How do I work out screen lengths of axis aligned position vectors after a frustum projection transform?

Background:

In Java I create a frustum projection matrix via

``````Matrix.frustumM(projMatrix, 0, left, right, bottom top, near, far);
``````

and a view matrix via

``````Matrix.setLookAtM(viewMatrix, 0,
0, 0, -2.5,  // eye position
0, 0, 0      // look position
0, -1, 0);   // up direction
``````

I also know how many GL units wide and high my device screen is, say `width` and `height`. If my game tiles are `dx` and `dy` GL units in size, then for an orthographic projection I can calculate `width/dx` and `height/dy` to determine how many tiles I should have horizotnally and vertically (approximately).

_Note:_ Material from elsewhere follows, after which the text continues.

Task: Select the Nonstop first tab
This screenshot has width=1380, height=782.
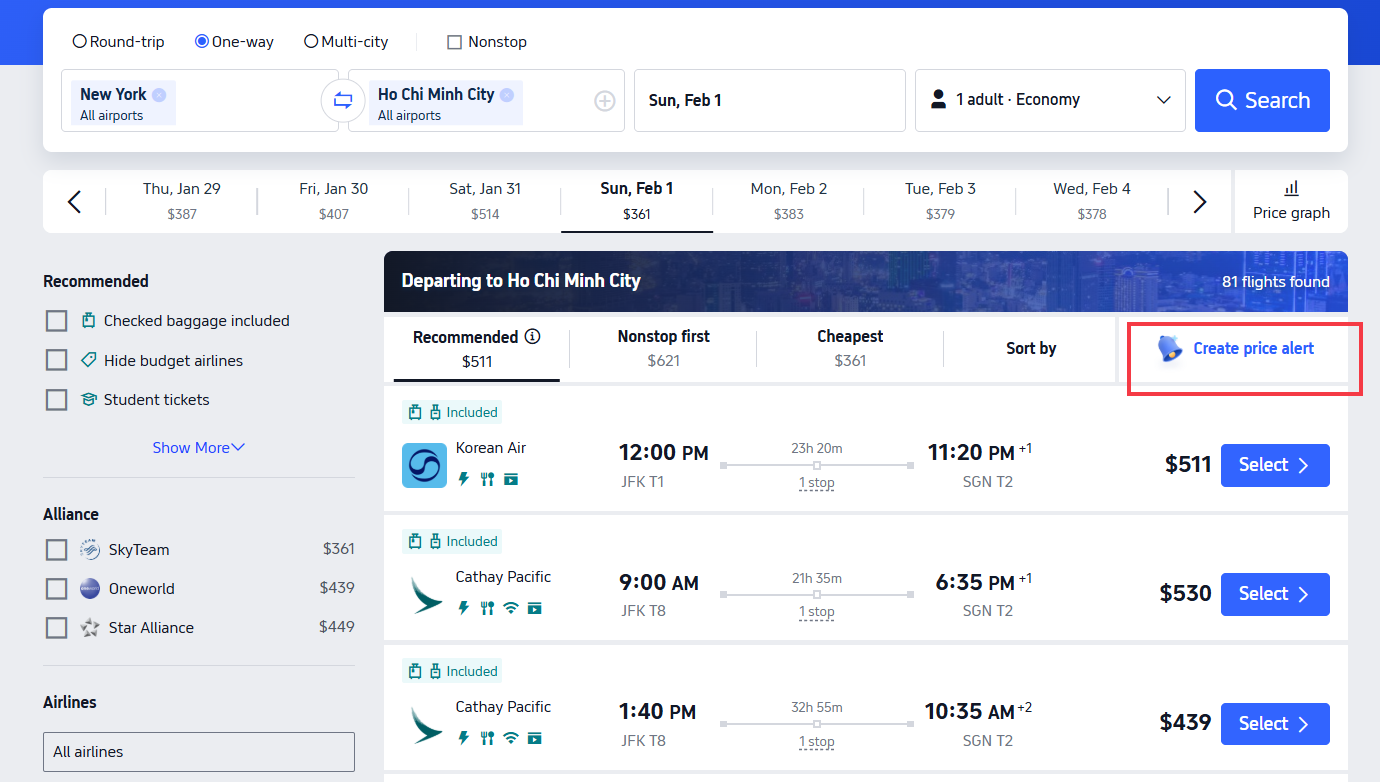Action: [x=662, y=348]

But with a frustum projection, which is basically always looking down as per definition above, this does not give me the correct result.

(Note my tiles are always positioned in the `x/y` plane at `z=-1`

Of course I understand why - this is because the further away from the camera, the smaller lengths become. But how do I go about transforming my `dx` and `dy` values to cope with this?

I have tried:

• divide my `dx` and `dy` by `1+2.5+1=4.5` since that's the distance from the eye to the tile plane.

• Multiplying the projection and view matrices (and both together) by the vector (dx, 0, 0, 1) for example.

But these don't work.

I also hear the projection matrix has a `w` component in the bottom right of the array which may be something to do with z-scaling, but I'm not sure if that's on the right track.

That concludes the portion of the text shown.